By Hanna Paul
July 20 (Reuters) – Australian shares extended their rally
on Thursday, led by robust bank stocks as positive sentiment
spilled over from another record day on Wall Street.
The S&P/ASX 200 index was up 33.07 points, or 0.6
percent, to 5,765.2 by 0211 GMT. The benchmark rose 0.8 percent
Financial stocks were on a tear, accounting for over three
quarters of the rise in the benchmark. The ‘Big Four’ banks
dominated, advancing by about 0.9 to 2.7 percent.
The Australian Prudential Regulation Authority (APRA) said
on Wednesday that banks would be required to raise common equity
Tier 1 ratio, a key gauge of a lender’s strength, to at least
10.5 percent by January 2020.
“The APRA’s capital requirements for banks weren’t as high
as people thought and we also had a positive lead from Wall
Street overnight,” said Christopher Conway, head of research and
trading at the Australian Stock Report.
“I think this is one of those days where we end up 50 or 60
points higher as there are more drivers in the market at the
moment. The positive sentiment around banks will probably dry up
and there’s not going to be another big push,” Conway said.
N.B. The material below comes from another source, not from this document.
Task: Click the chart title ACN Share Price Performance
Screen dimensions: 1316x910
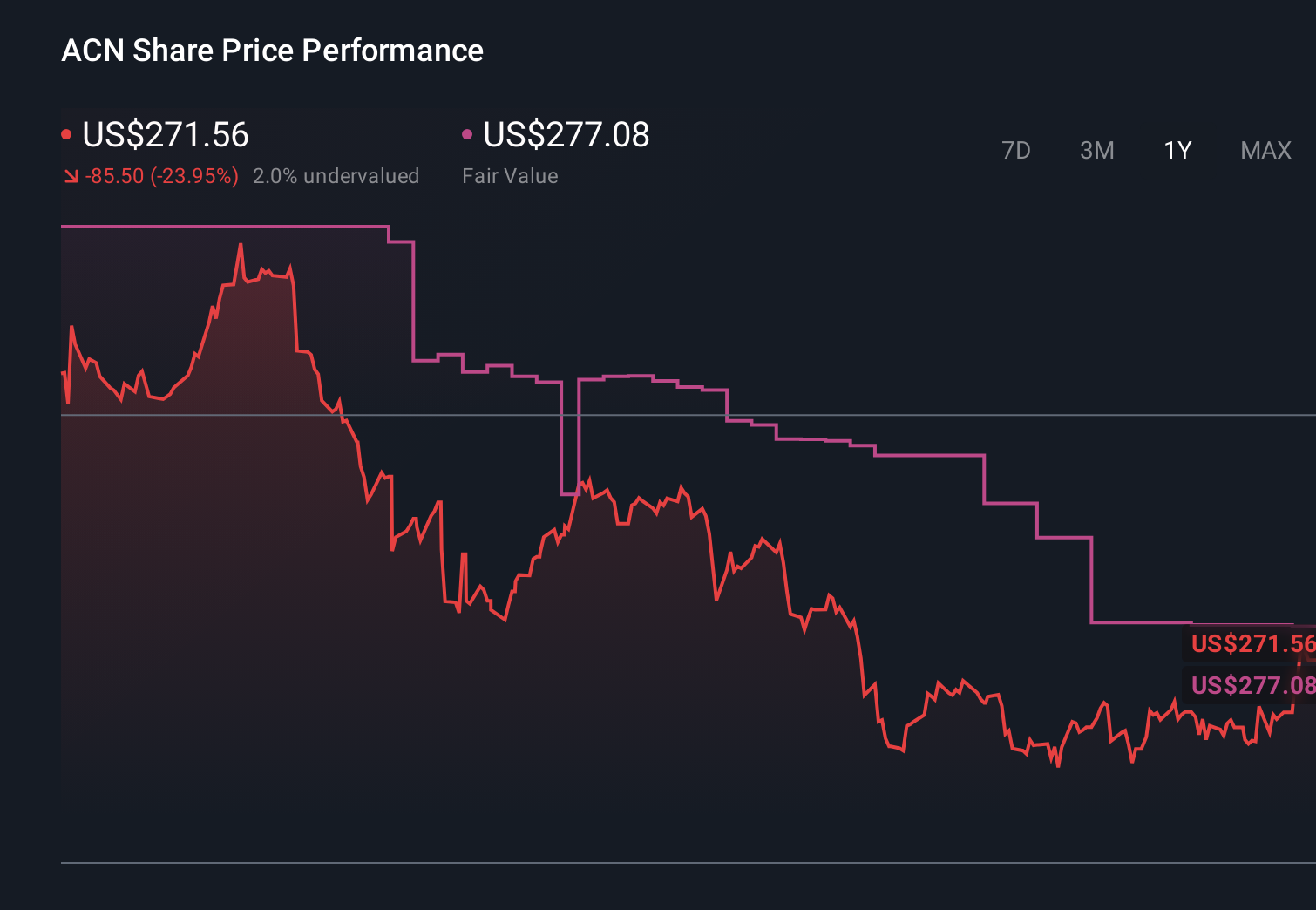Action: click(272, 51)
Oil and gas majors Santos Ltd and Woodside
Petroleum led upbeat energy stocks.
Santos jumped about 8 percent at one point, its highest
intra-day leap in 33 weeks, after it reported a 30 percent rise
in sales revenue for the quarter, while Woodside rose a little
over 1 percent despite posting a drop in quarterly output.
Oil prices climbed nearly 2 percent overnight to a six-week
peak on a surprising drop in distillate inventories.
On Wall Street, the three major U.S. indexes hit record
highs as technology stocks surpassed the dot-com era record.
Bucking the trend, diversified miner South32 edged
2.5 percent lower, as the biggest drag on the bourse. The miner
reported a slump in quarterly coking coal production.
New Zealand’s benchmark S&P/NZX 50 index fell 32.64
points, or 0.4 percent, to 5,765 at 0211 GMT.
The bourse was pulled into the red by material stocks, led
by Fletcher Building. Its shares fell as much as 8.8
percent to its lowest in over a year after it said chief
executive Mark Adamson was stepping down and it was cutting its
earnings guidance for the second time in four months.